Tuning visualizations in colorist

In the Introduction to colorist vignette we offered an overview of colorist functionality and several examples of how functions can be combined to map distributions. Here, we explore in more detail how metrics of spatiotemporal distributions (i.e., layer, intensity, and specificity information) are visualized using color attributes (i.e., hue, opacity, and chroma, respectively), and how users can modify visualizations to emphasize different narrative goals.

As a quick reminder, users provide colorist with a Rasterstack containing multiple layers of distributions. Layers may describe a temporal sequence of distributions for a single species or individual, or they may describe distributions of multiple species or individuals within a single time period. The functions in colorist were designed to visualize where, when, and how consistently species or individuals occur throughout a landscape but may be useful for visualizing multivariate data in a variety of other contexts.

In a typical workflow, users calculate metrics to describe their distributions and then choose a palette to enable visualization of those metrics. The palette and metrics are combined and visualized using a map function and a legend is generated to aid interpretation. The appearance of visualizations can be tuned by modifying the default settings of colorist functions at different points in the workflow.

1. Change how layers are represented by hues

The first type of adjustment we explore involves changing the assignment of hues to raster layers in palette functions.

Three palette functions are available in colorist, each created with a different visualization problem in mind. The palette_timecycle() function allows users to visualize cyclical sequences of distributions, palette_timeline() is geared toward linear sequences of distributions, and palette_set() is appropriate for unordered sets of distributions.

To ensure that viewers can make “fair“ visual comparisons of distributions through space and time, colorist functions impose rather strict constraints on how palette hues are assigned to layers, and how they are deployed in subsequent maps. There are opportunities for users to modify default settings, however, so that hues facilitate specific communication goals.

Below, we provide two hypothetical mapping problems that can be addressed by changing how hues are assigned to raster layers.

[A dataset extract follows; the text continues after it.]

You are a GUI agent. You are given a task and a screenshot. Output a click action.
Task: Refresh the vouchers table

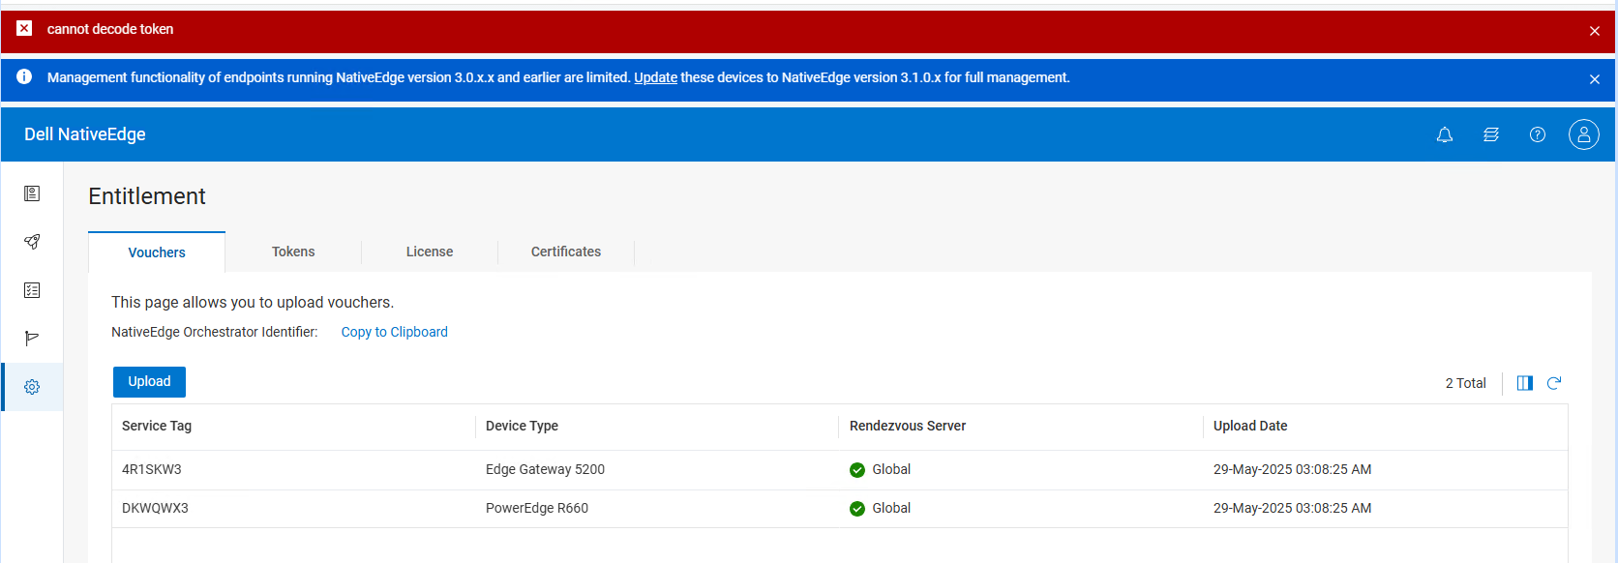tap(1554, 383)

We start by loading the necessary libraries.

library(colorist)
library(ggplot2)
library(RColorBrewer)

Map monthly distributions of a species in the southern hemisphere

The sample Field Sparrow data included with colorist describe monthly occurrence probabilities for a partially migratory bird in the eastern United States. We can explore the data visually by calculating distribution metrics with metrics_pull(), adopting the default HCL-based color palette provided by palette_timecycle(), and mapping each of the data layers using the map_multiples() function.

# pull metrics, generate default palette, map layers
m1 <- metrics_pull(fiespa_occ)
p1 <- palette_timecycle(12)
map_multiples(m1, p1, labels = names(fiespa_occ), ncol = 4)

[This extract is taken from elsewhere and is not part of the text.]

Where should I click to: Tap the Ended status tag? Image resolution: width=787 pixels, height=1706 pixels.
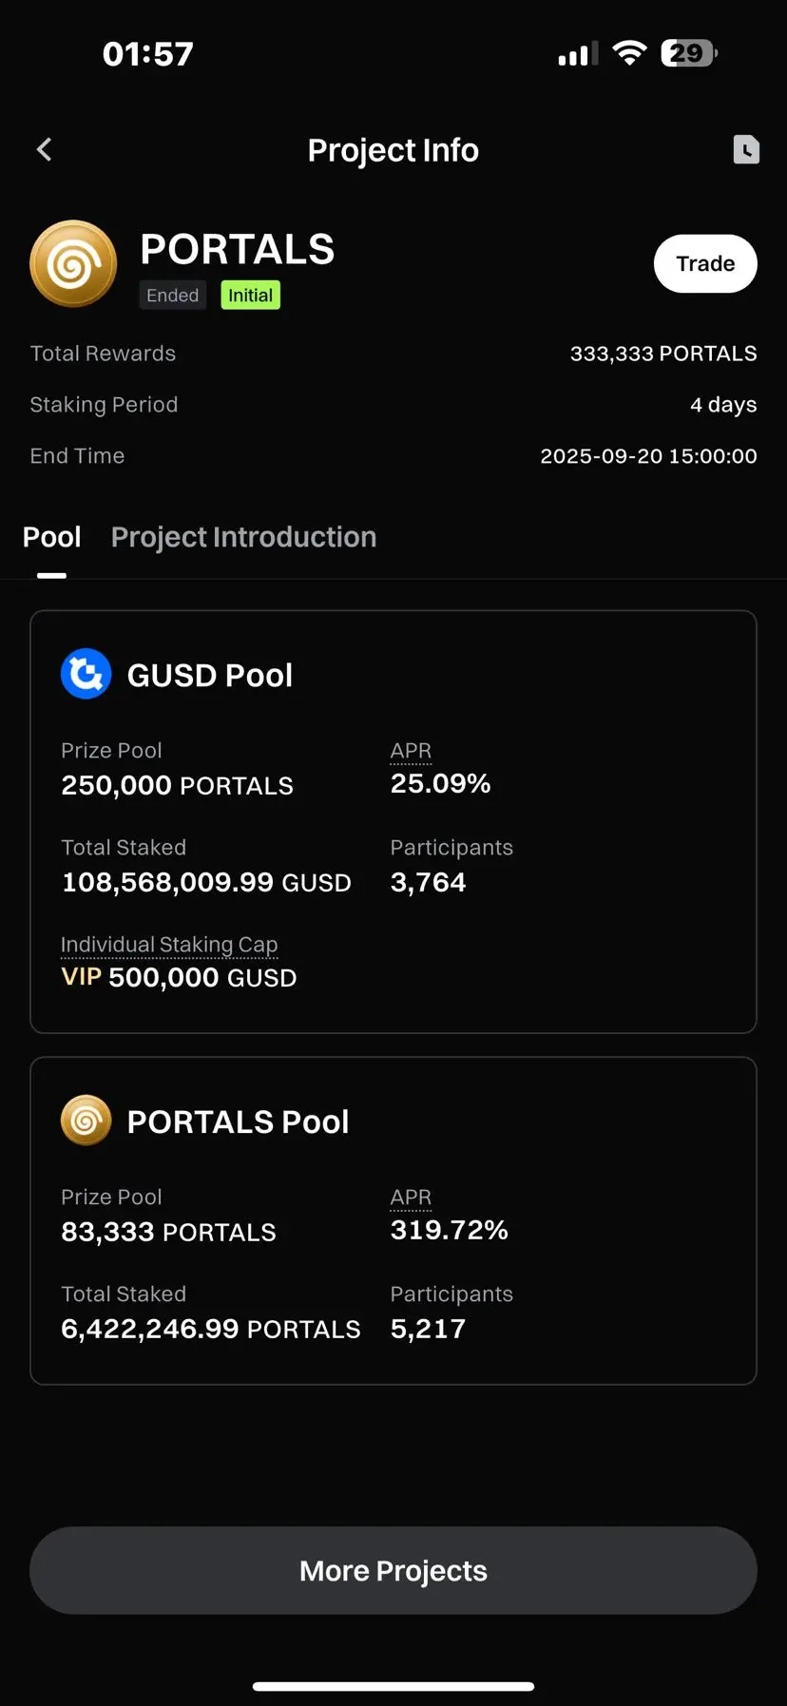173,296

The default settings for palette_timecycle() produce a palette of hues that begins at “blue” in January and moves progressively toward “green”, “yellow”, and “red”, before returning toward “blue”. These hues align with our general sense of seasonal progression in northern temperate regions, where we move from “winter” toward “spring”, “summer”, “fall”, and back to “winter”.

Now, let us assume that our bird species actually occurs in temperate regions of the southern hemisphere. The timing of seasonal progression is offset by approximately six months from northern temperate regions. Clearly, the default settings in palette_timecycle() are no longer appropriate because the hues indicating particular seasons are not aligned with the correct months.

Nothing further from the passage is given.